# YOUR GOAL
Starting at the first line of the records below, reproduce every line up to and including the line with "Task: Open the YouTube icon in sidebar", but leave out all pictures.

[Saved entries]
=== Begin Enclosure ===

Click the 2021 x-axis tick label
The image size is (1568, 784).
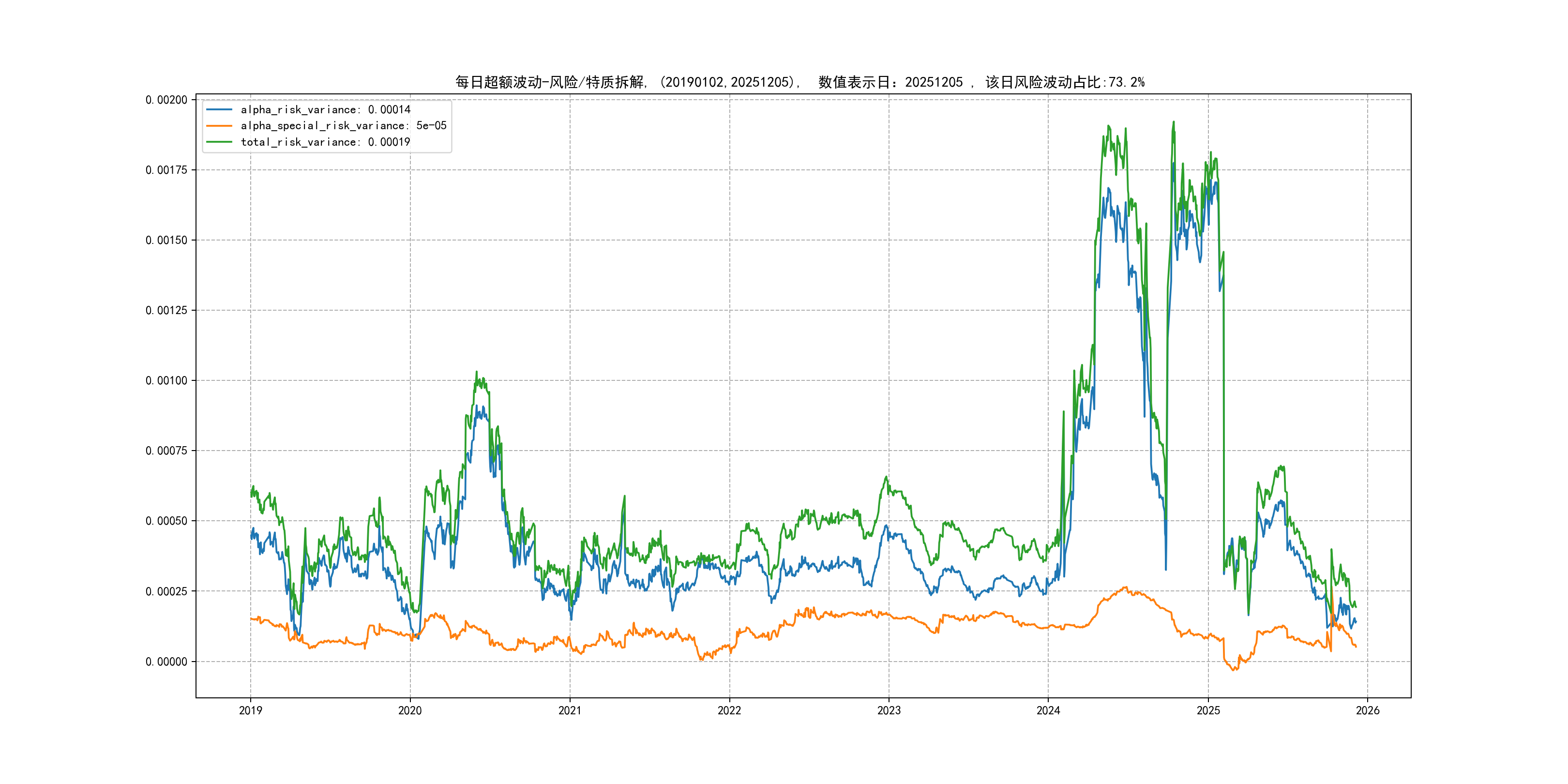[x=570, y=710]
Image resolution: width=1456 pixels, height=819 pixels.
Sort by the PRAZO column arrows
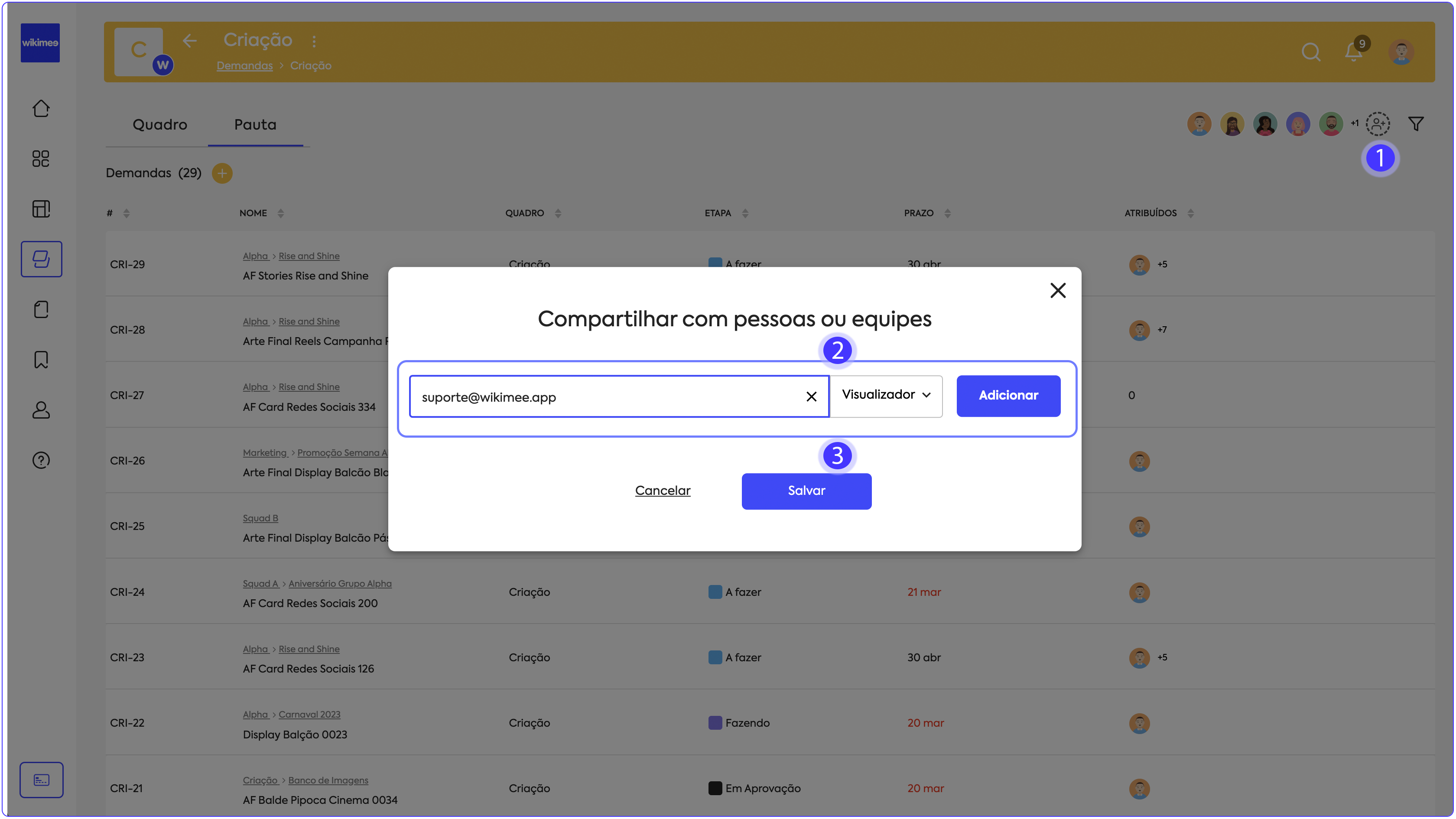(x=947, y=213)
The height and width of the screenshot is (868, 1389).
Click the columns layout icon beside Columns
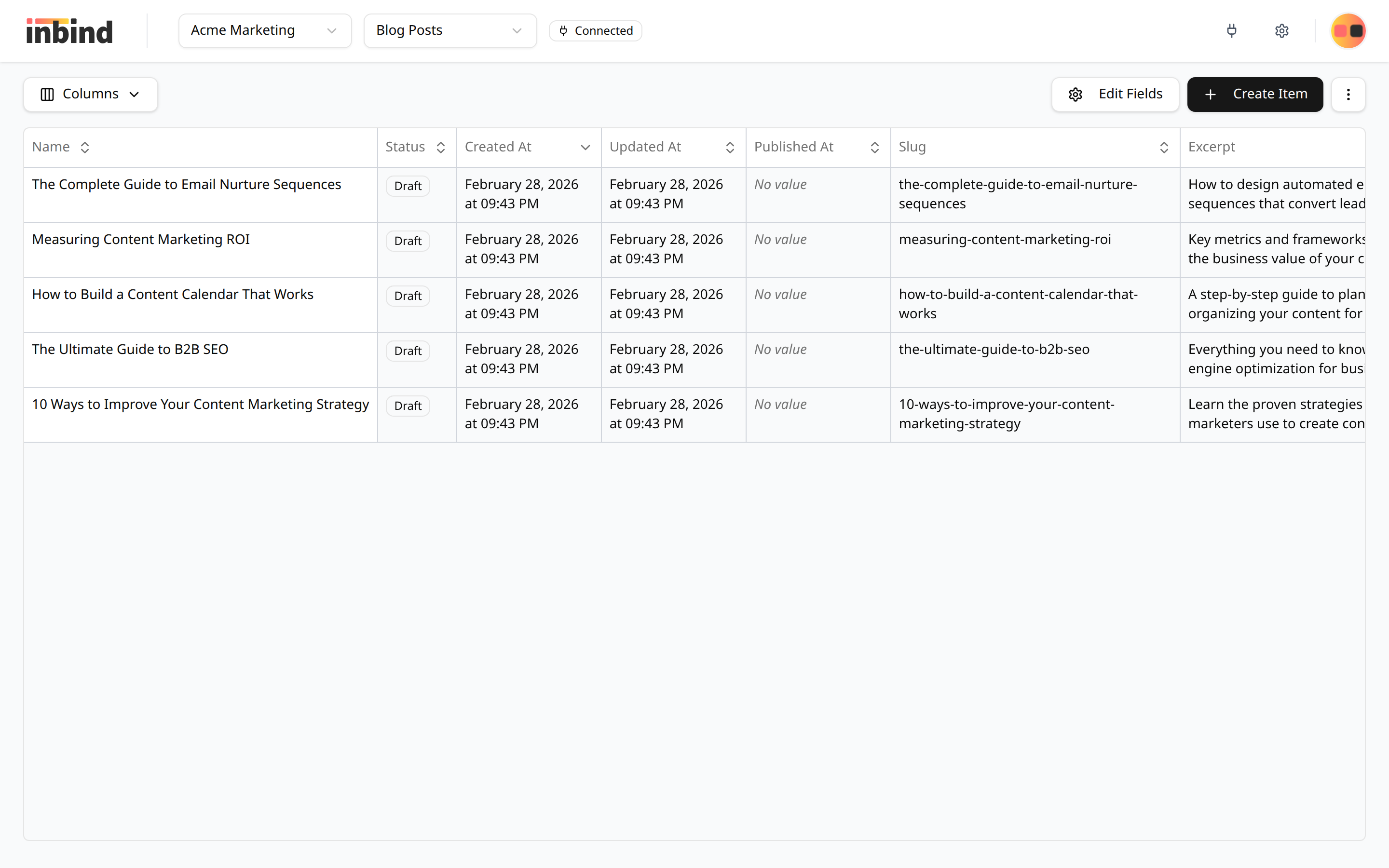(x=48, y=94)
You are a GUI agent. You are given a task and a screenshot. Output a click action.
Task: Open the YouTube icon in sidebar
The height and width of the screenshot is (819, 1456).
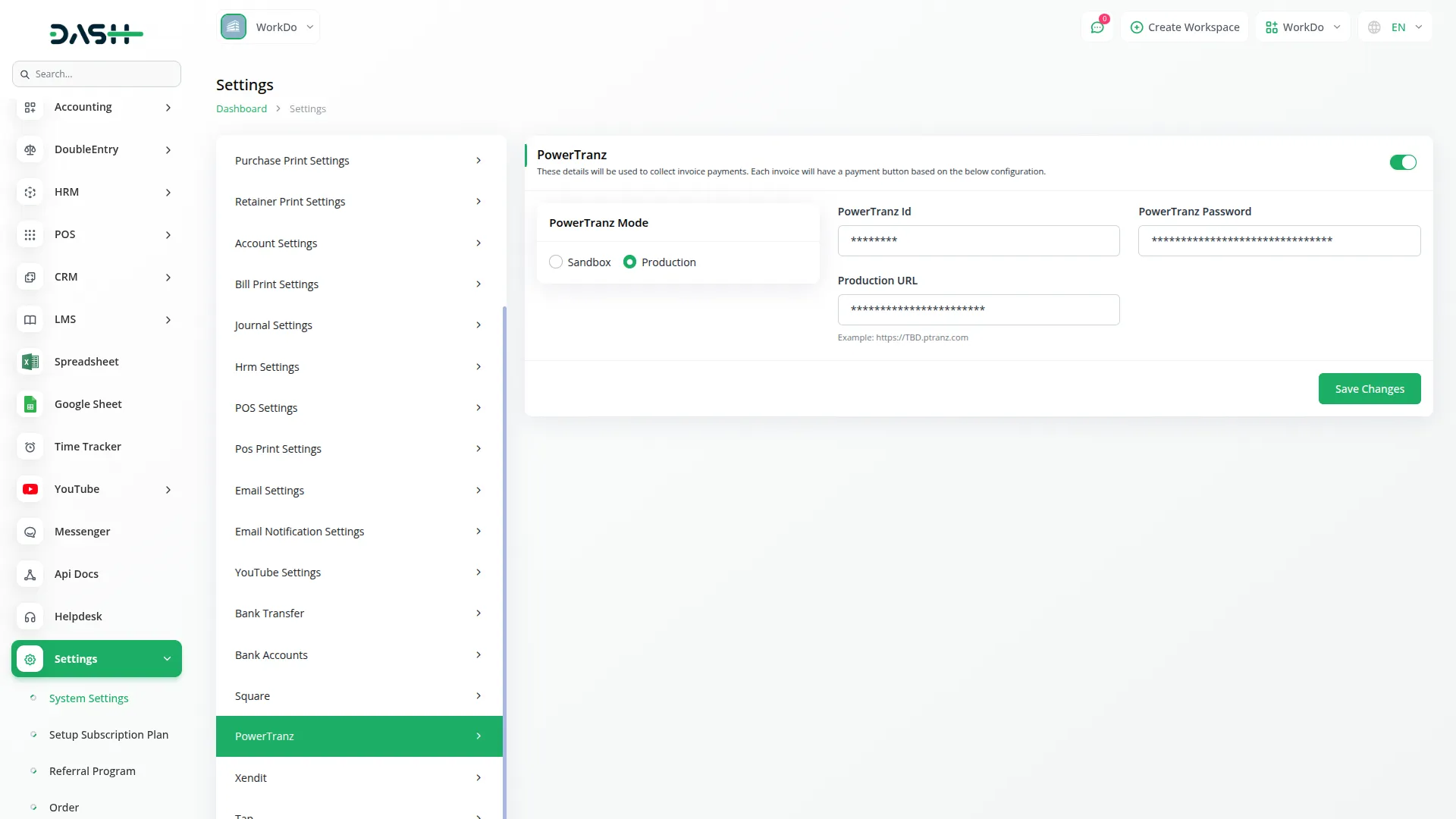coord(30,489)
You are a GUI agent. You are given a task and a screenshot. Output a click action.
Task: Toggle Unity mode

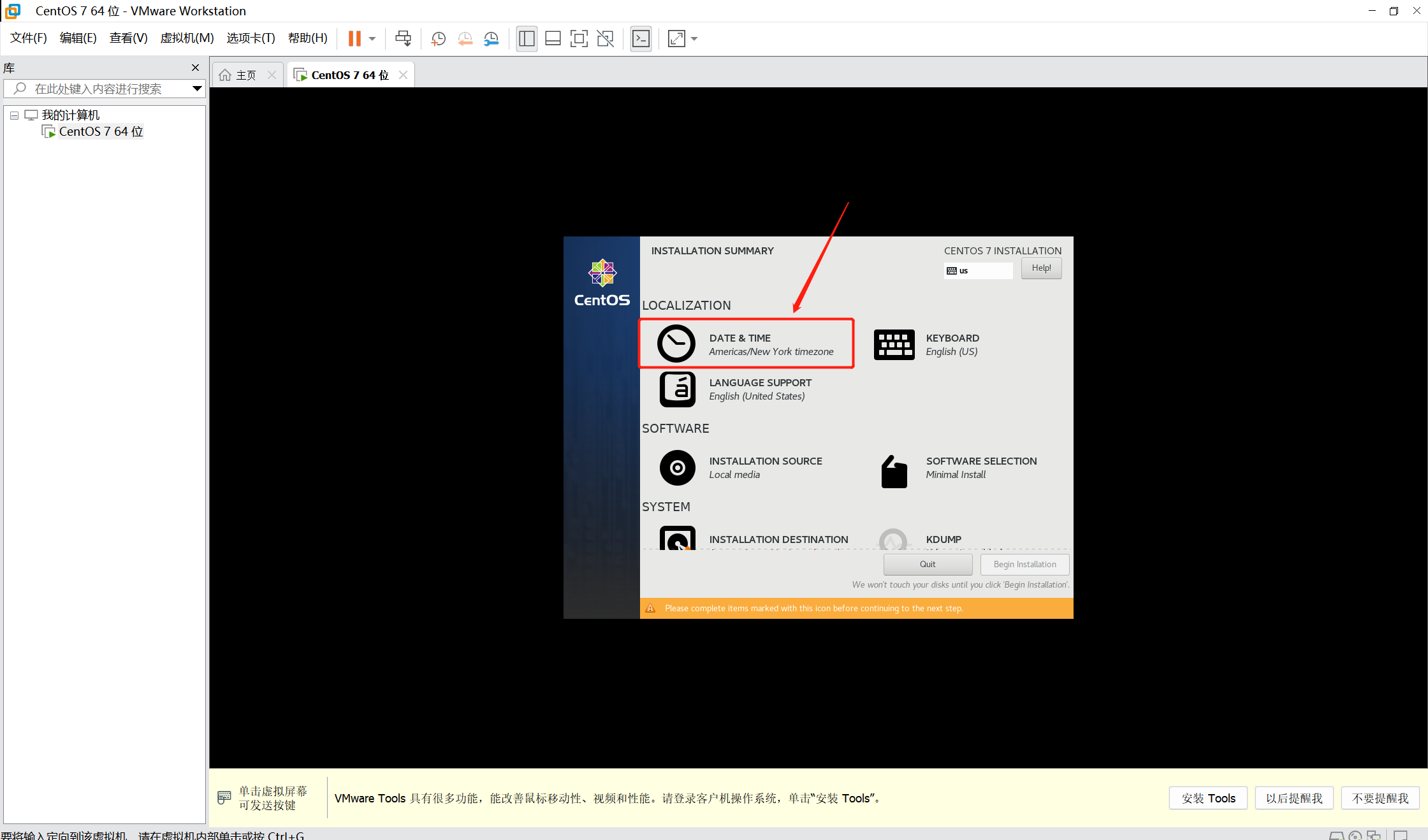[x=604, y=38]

=== End Enclosure ===

# EXERCISE RESULT
Click the 2021 x-axis tick label
The image size is (1568, 784).
[x=570, y=710]
Image resolution: width=1456 pixels, height=819 pixels.
Sort by the PRAZO column arrows
(x=947, y=213)
The height and width of the screenshot is (868, 1389).
Click the columns layout icon beside Columns
(x=48, y=94)
You are a GUI agent. You are given a task and a screenshot. Output a click action.
Task: Open the YouTube icon in sidebar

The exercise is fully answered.